Users. can annotate images, commenting directly on what they see. There is also potential to include white-boarding tools such as a pencil, enabling users to visually annotate further.
Users would be able to annotate PDFs, highlighting text and spinning up threads from the highlights.
Users can annotate websites, spinning up a live frame of the url that users can interact with, highlight and comment on.
Importantly, the instance is framed within the context of the group chat, maintaining a cognitive scaffold for the conversation. This contextualizes the documents, orienting the user so that they are looking at the document through the lens of the group. Having a multiplayer view of cursors can also help to reenforce the boundaries of group space.
Data sets are more effective when they contain high quality metadata. But improved metadata is not just useful for improving training sets. A big problem facing group chats is poor indexing of media. A book, or pdf will be shared and and later on difficult to find using search tools.

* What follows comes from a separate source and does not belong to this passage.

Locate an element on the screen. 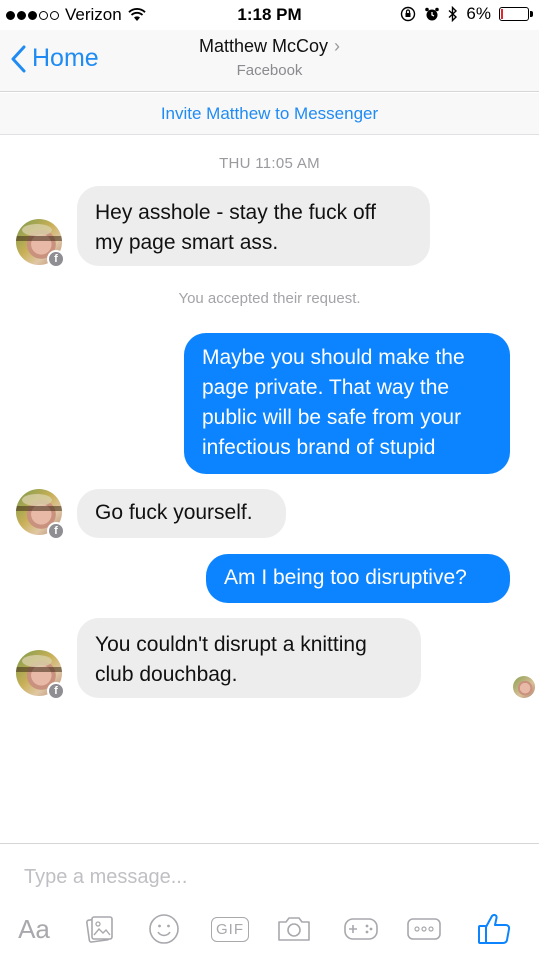 This screenshot has height=960, width=539. conversation-header: Home Matthew McCoy › Facebook is located at coordinates (270, 61).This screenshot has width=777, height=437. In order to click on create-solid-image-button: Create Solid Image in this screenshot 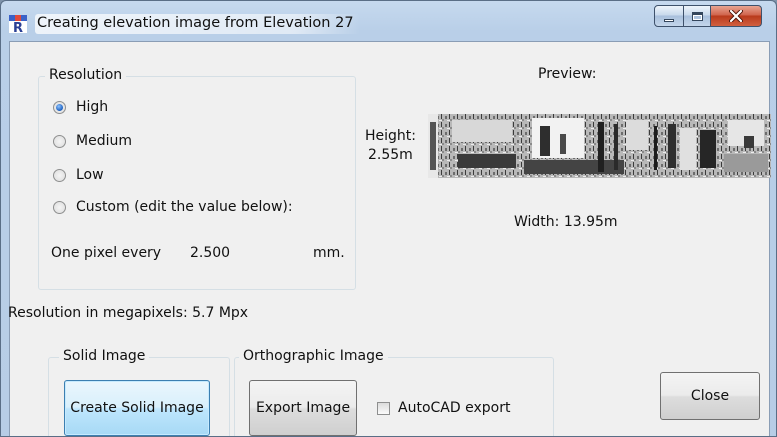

Communication tools can facilitate the collection and confirmation of metadata by prioritizing this activity. Not only would be nice to be able to spin up a bibliography of all the media mentioned in group chat, it would also improve sense-making. Group recall would be improved, making conversations around documents more portable, and bringing past knowledge creation into closer connection with the present.
Metadata fields must be highly visible in any instance, or document. AI should make suggestions for various metadata fields, such as author, publication date, title. These can often be pulled directly from the head of a document and will require little oversight.
However, other fields, such as summary, or description will require input from the community. Questions could also be generated that directly help improve the training set posed such as: why is this media being shared with the community? Why is it or not a good fit for the channel?
All of this requires work from community members. And making a leap to a novel form factor would require commitment. It's clear that communities would need a reason to make the leap. Their incentives must be aligned with the outcomes.
Folklore offers a glimpse of what this alignment might look like. This group has begun pioneering the creation of a community mind through conversation selective curation of media. In Intuitive Feedback Loops I explore novel approaches to modifying the parameters of a community AI and explore possible ways its services could be licensed to create a revenue stream for the community.
Groups annotate documents effectively when they're interested in the content. They highlight key sections, have discussions about areas they're interested in. By situating group conversation in this context, and by prioritizing metadata collection the incentives can be aligned for both improved sense-making, and the curation of community trained and operated AIs. Online communities have the potential to draw from their collective wisdom by training AI agents while simultaneously improving the quality of conversation and the capacity of the group to recall sense-making over time. We're on the cusp—all that's missing are tools that optimizing existing behaviors and impulses.